Material supplied:
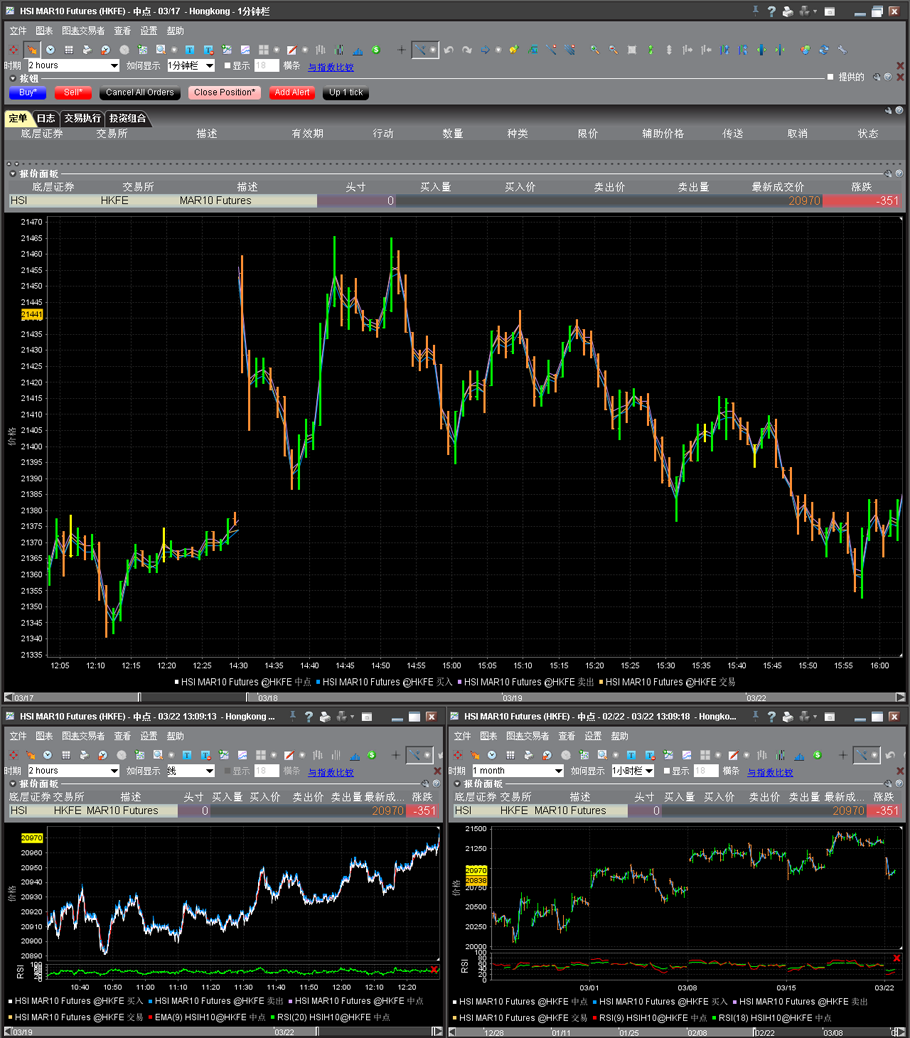Switch to the 交易执行 tab
Viewport: 910px width, 1038px height.
coord(82,118)
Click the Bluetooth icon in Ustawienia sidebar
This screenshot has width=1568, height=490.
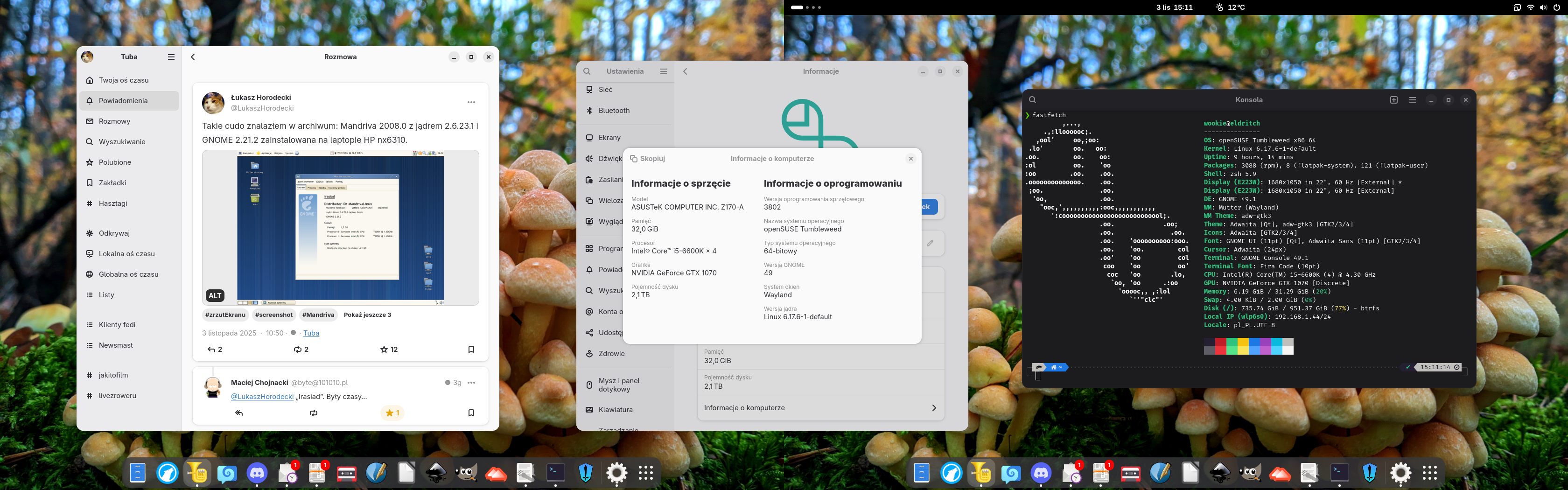[x=589, y=111]
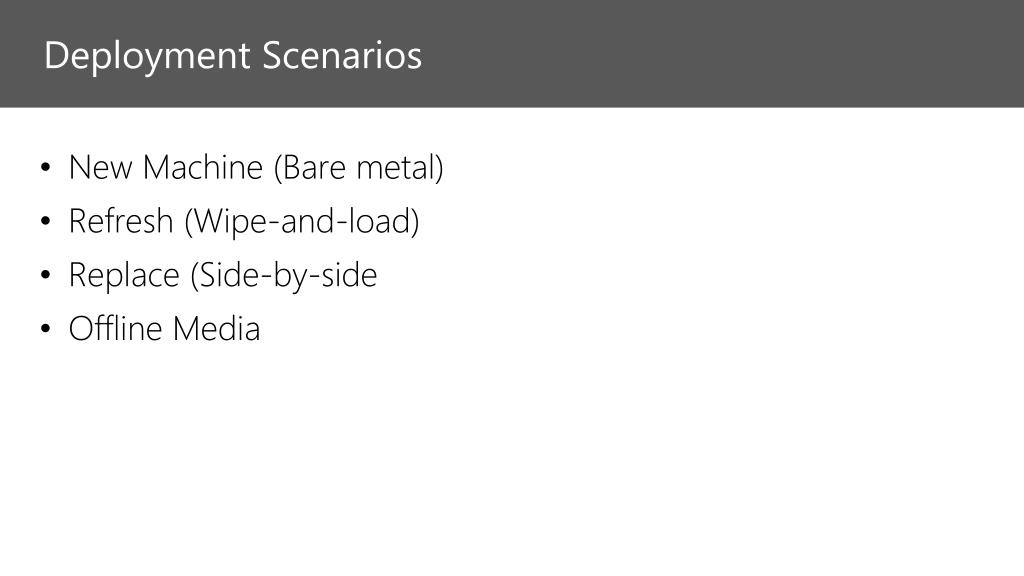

What to produce: Beginning at the line that contains "Click the Bluetooth", transcribe it and every later line through the last line of the data above, exactly, and drop the pictures.

Solution to this exercise:
Click the Bluetooth icon in Ustawienia sidebar
This screenshot has width=1568, height=490.
[x=589, y=111]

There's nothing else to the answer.